[Collected data entries]

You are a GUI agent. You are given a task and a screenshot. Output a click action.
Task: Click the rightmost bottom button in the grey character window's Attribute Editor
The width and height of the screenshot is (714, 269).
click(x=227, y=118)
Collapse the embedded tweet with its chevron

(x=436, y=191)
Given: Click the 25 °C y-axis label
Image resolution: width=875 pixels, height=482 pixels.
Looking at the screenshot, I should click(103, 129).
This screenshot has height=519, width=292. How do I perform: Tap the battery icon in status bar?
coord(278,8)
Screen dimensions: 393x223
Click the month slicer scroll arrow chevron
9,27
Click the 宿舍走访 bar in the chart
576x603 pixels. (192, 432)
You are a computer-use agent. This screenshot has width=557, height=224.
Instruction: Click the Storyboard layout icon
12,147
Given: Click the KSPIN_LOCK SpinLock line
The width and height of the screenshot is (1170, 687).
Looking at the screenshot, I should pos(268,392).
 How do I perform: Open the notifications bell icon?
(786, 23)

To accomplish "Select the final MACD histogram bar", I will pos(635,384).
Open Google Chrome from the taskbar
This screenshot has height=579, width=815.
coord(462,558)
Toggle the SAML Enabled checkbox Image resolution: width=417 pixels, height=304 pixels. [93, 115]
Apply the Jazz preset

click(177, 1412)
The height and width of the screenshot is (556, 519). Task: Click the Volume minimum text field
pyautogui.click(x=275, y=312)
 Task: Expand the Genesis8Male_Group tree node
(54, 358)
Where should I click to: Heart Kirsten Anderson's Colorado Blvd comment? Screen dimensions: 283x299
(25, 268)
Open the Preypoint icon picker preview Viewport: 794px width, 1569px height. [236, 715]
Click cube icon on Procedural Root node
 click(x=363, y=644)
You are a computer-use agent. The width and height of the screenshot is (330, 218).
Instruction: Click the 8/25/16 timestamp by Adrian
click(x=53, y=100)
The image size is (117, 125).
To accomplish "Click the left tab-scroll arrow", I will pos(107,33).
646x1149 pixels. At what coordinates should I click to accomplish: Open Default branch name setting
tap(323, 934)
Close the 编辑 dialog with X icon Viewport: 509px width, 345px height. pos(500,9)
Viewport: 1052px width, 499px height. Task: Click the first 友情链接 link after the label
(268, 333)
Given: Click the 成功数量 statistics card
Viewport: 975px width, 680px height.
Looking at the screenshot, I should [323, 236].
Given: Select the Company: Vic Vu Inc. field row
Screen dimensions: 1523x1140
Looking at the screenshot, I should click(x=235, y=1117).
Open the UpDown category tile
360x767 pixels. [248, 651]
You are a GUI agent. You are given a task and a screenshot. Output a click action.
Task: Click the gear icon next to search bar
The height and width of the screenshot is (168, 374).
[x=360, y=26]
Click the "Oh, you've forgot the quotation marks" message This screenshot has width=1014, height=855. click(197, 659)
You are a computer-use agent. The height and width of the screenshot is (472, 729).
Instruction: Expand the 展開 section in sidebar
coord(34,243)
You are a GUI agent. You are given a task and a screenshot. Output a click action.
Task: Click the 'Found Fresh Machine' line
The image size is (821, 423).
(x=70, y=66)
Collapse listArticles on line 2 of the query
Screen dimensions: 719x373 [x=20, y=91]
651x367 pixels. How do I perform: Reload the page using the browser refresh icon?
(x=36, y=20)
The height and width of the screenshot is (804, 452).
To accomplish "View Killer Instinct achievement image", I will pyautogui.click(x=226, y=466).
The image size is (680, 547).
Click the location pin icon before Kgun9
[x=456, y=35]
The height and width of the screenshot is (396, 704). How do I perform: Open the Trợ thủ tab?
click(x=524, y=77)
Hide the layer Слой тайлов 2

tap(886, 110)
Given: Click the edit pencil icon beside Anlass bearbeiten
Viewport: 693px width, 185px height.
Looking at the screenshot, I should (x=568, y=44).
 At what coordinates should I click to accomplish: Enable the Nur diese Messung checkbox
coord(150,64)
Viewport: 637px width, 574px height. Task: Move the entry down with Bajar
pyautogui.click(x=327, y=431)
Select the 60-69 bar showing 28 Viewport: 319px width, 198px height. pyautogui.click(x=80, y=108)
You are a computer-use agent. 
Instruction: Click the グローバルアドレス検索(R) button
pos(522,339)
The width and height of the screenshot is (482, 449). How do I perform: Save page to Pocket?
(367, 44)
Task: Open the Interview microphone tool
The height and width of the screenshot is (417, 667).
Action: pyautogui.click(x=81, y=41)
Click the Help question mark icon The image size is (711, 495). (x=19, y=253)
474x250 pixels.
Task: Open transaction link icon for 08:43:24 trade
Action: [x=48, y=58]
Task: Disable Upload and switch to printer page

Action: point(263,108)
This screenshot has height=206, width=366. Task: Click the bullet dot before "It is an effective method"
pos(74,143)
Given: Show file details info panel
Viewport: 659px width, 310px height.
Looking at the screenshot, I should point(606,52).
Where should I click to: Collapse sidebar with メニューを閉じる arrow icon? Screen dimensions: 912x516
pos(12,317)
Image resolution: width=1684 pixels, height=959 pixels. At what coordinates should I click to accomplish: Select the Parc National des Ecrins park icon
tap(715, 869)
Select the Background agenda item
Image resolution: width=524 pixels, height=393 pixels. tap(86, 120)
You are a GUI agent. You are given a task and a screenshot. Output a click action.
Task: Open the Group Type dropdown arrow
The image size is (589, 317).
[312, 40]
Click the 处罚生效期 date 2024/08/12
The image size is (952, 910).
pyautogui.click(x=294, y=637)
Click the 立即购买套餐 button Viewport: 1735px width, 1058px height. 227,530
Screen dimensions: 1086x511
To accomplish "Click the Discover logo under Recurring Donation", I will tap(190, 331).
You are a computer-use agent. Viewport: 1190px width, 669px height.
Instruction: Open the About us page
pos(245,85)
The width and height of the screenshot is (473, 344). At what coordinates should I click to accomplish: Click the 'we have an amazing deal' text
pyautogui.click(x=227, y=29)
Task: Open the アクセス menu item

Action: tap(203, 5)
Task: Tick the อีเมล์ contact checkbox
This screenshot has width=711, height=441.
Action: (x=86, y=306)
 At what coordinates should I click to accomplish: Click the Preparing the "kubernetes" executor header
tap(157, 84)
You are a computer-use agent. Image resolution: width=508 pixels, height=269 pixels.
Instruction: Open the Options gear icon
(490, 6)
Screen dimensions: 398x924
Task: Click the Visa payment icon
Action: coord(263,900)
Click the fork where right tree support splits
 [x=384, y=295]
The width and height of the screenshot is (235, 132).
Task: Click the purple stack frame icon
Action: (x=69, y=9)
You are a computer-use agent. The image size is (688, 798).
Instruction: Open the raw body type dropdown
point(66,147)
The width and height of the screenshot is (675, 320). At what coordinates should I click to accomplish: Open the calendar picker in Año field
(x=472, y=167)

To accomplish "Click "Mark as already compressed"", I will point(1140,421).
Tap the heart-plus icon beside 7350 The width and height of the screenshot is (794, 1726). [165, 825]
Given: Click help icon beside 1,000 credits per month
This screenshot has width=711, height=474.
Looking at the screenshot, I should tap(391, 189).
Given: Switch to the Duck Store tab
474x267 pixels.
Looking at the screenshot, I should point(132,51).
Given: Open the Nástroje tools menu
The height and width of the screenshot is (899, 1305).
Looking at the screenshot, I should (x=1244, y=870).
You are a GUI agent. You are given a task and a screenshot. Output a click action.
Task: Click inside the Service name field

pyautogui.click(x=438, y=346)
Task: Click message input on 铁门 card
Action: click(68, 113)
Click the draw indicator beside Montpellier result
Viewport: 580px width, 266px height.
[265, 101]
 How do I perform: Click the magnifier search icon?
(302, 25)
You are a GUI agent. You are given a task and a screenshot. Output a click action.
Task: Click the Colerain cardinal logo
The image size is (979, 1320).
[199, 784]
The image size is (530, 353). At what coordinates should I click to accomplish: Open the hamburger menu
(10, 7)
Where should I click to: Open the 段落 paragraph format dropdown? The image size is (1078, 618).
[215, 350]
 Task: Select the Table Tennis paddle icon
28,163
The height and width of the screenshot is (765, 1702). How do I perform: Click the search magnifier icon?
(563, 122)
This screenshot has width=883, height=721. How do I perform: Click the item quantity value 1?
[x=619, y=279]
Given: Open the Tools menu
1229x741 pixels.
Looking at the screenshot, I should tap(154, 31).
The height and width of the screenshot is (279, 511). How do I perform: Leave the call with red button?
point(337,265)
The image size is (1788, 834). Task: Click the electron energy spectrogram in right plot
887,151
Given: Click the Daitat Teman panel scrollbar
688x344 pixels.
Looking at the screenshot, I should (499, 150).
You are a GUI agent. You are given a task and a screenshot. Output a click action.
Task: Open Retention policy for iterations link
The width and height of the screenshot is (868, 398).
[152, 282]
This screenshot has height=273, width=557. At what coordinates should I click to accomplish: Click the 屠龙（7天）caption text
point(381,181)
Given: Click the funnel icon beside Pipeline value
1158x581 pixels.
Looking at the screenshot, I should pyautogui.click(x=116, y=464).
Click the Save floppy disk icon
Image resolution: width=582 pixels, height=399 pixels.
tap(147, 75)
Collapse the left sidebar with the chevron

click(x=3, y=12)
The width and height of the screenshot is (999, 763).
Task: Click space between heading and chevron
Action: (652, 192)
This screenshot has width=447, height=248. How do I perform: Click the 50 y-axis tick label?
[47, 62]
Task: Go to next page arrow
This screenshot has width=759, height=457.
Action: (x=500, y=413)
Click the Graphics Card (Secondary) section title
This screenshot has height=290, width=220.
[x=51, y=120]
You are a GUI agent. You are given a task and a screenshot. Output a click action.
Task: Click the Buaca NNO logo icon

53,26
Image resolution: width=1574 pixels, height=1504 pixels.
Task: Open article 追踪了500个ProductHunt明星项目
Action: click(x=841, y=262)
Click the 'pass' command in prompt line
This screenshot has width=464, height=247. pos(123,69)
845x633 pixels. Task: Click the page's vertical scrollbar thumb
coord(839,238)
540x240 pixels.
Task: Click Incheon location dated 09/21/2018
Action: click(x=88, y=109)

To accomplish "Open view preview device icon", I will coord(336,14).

REQUIRED WORK:
Lines that include the word "next" are to be extracted from the data above.

WRITTEN ANSWER:
Task: Click the gear icon next to search bar
Task: Go to next page arrow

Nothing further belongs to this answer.